> [Excerpted data]:

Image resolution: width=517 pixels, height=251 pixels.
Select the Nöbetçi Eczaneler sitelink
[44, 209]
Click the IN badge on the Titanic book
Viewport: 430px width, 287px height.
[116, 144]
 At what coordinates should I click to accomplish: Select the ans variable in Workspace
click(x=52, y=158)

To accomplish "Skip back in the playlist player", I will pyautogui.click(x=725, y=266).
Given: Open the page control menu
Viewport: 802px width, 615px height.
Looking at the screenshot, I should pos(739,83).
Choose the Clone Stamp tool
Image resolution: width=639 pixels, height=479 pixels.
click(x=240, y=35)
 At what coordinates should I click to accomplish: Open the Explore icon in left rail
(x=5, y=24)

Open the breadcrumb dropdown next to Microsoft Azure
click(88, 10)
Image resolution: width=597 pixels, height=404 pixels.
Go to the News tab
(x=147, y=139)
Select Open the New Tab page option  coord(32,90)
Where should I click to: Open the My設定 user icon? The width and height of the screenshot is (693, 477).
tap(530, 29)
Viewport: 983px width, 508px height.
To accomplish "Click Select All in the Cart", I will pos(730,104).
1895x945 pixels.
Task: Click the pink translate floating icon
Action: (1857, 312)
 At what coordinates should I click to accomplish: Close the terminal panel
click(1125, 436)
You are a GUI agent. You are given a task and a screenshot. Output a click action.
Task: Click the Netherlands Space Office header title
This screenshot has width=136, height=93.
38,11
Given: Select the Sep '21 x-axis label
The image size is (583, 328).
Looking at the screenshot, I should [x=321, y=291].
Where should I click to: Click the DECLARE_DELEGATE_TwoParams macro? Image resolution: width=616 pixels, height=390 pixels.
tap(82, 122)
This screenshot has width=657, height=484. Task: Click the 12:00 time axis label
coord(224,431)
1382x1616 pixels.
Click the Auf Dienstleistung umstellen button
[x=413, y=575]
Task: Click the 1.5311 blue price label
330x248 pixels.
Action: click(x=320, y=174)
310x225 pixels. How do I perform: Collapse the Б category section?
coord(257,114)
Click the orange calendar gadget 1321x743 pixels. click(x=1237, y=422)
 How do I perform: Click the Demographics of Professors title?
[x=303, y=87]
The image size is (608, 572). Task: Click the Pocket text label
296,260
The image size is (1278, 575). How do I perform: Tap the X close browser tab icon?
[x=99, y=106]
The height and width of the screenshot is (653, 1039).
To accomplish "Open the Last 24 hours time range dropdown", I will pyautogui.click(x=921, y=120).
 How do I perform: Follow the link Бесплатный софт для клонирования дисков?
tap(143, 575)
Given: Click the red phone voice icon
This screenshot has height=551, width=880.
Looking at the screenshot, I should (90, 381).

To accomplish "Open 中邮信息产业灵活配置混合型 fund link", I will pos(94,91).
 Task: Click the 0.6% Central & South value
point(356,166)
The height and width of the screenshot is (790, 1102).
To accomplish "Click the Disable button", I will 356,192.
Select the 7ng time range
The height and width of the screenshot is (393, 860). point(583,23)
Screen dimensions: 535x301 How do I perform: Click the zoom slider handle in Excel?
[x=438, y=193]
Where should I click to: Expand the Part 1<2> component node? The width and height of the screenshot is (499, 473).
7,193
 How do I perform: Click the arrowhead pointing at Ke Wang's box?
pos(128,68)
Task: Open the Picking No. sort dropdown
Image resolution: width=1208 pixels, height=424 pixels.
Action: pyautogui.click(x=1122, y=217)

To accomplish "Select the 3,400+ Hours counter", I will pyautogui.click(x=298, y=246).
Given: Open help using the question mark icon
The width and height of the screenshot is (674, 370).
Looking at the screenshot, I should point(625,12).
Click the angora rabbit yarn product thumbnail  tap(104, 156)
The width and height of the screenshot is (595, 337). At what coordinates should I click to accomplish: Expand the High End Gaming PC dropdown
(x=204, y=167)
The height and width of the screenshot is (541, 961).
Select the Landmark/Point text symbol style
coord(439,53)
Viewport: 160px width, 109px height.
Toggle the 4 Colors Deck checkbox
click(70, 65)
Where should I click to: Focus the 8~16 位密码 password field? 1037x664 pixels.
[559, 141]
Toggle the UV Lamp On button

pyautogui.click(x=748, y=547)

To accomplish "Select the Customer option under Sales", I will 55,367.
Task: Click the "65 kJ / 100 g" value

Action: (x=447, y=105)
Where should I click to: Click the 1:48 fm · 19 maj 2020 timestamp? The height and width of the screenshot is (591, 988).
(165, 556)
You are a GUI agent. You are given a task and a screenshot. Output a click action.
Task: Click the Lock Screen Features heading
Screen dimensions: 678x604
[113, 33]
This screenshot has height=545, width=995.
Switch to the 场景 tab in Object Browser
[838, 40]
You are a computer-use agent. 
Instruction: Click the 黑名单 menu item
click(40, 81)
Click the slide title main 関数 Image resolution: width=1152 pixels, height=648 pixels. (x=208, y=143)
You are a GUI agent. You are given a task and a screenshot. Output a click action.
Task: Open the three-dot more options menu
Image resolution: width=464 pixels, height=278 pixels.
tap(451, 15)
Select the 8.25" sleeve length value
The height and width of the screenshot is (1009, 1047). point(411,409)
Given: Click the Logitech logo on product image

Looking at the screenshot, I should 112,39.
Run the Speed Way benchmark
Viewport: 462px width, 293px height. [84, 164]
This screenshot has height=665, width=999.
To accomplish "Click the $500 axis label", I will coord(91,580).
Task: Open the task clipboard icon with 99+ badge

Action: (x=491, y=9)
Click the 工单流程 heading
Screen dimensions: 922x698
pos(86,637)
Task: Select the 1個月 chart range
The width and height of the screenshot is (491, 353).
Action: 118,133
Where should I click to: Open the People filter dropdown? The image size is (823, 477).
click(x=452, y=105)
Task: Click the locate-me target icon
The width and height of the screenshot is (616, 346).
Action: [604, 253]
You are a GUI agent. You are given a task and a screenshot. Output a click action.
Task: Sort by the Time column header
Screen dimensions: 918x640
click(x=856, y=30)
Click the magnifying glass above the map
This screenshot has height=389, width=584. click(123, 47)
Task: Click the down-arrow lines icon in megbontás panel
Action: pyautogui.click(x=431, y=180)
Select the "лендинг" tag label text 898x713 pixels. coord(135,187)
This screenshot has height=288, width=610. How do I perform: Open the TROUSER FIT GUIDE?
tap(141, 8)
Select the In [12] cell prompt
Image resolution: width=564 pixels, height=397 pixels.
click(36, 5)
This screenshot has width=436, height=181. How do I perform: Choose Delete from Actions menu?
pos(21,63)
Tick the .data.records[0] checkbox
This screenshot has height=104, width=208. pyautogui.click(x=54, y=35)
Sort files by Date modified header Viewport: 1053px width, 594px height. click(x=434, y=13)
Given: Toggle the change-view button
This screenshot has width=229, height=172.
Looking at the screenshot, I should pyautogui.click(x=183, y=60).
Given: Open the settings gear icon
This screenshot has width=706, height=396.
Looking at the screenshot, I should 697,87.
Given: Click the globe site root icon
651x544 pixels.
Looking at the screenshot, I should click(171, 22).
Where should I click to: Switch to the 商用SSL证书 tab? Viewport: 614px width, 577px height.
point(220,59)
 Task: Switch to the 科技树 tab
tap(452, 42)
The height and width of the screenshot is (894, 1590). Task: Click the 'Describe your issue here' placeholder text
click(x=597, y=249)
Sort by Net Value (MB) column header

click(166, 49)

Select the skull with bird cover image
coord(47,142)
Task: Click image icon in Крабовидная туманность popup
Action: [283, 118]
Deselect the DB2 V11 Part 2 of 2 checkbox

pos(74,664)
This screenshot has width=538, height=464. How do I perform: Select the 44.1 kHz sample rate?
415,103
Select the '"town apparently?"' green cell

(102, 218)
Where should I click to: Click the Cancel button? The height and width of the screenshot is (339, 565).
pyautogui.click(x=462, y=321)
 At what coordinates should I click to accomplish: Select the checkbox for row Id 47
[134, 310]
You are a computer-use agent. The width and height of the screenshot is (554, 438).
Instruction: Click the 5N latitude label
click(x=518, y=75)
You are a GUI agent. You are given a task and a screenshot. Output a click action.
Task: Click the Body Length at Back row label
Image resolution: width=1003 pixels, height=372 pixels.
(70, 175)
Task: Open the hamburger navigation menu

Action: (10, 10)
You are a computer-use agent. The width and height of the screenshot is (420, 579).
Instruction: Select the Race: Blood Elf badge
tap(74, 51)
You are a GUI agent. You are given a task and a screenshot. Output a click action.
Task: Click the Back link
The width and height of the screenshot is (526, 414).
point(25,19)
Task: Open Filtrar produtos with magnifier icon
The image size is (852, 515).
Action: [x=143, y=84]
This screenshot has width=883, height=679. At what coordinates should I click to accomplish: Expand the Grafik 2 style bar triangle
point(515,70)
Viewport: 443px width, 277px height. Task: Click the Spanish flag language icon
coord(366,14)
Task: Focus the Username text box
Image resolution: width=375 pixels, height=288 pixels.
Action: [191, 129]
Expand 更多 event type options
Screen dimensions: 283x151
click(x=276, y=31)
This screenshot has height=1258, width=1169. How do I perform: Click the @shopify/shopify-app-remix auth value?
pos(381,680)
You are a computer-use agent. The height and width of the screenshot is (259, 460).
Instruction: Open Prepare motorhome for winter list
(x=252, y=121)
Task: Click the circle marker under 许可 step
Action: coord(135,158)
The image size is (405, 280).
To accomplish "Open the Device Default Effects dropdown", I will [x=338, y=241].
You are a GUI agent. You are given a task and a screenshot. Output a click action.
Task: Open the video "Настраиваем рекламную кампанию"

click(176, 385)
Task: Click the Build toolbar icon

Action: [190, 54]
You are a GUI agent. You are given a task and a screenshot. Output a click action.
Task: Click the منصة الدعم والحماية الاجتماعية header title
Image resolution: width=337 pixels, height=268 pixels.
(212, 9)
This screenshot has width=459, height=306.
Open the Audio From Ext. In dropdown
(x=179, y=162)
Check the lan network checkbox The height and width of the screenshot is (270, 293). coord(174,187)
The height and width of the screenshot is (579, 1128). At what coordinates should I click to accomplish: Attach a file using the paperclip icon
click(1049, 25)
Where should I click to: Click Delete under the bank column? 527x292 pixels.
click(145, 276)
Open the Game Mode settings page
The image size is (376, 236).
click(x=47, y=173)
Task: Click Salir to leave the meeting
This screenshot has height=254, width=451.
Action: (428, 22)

> [Problem description]: For this task, write out exactly the lines of the entries above, starting at the line with "Instruction: Select the Race: Blood Elf badge" and ending at the line with "You are a computer-use agent. The height", both included, and no others.

> [Exercise result]:
Instruction: Select the Race: Blood Elf badge
tap(74, 51)
You are a GUI agent. You are given a task and a screenshot. Output a click action.
Task: Click the Back link
The width and height of the screenshot is (526, 414).
point(25,19)
Task: Open Filtrar produtos with magnifier icon
The image size is (852, 515).
Action: [x=143, y=84]
This screenshot has width=883, height=679. At what coordinates should I click to accomplish: Expand the Grafik 2 style bar triangle
point(515,70)
Viewport: 443px width, 277px height. Task: Click the Spanish flag language icon
coord(366,14)
Task: Focus the Username text box
Image resolution: width=375 pixels, height=288 pixels.
Action: [191, 129]
Expand 更多 event type options
Screen dimensions: 283x151
click(x=276, y=31)
This screenshot has height=1258, width=1169. How do I perform: Click the @shopify/shopify-app-remix auth value?
pos(381,680)
You are a computer-use agent. The height and width of the screenshot is (259, 460).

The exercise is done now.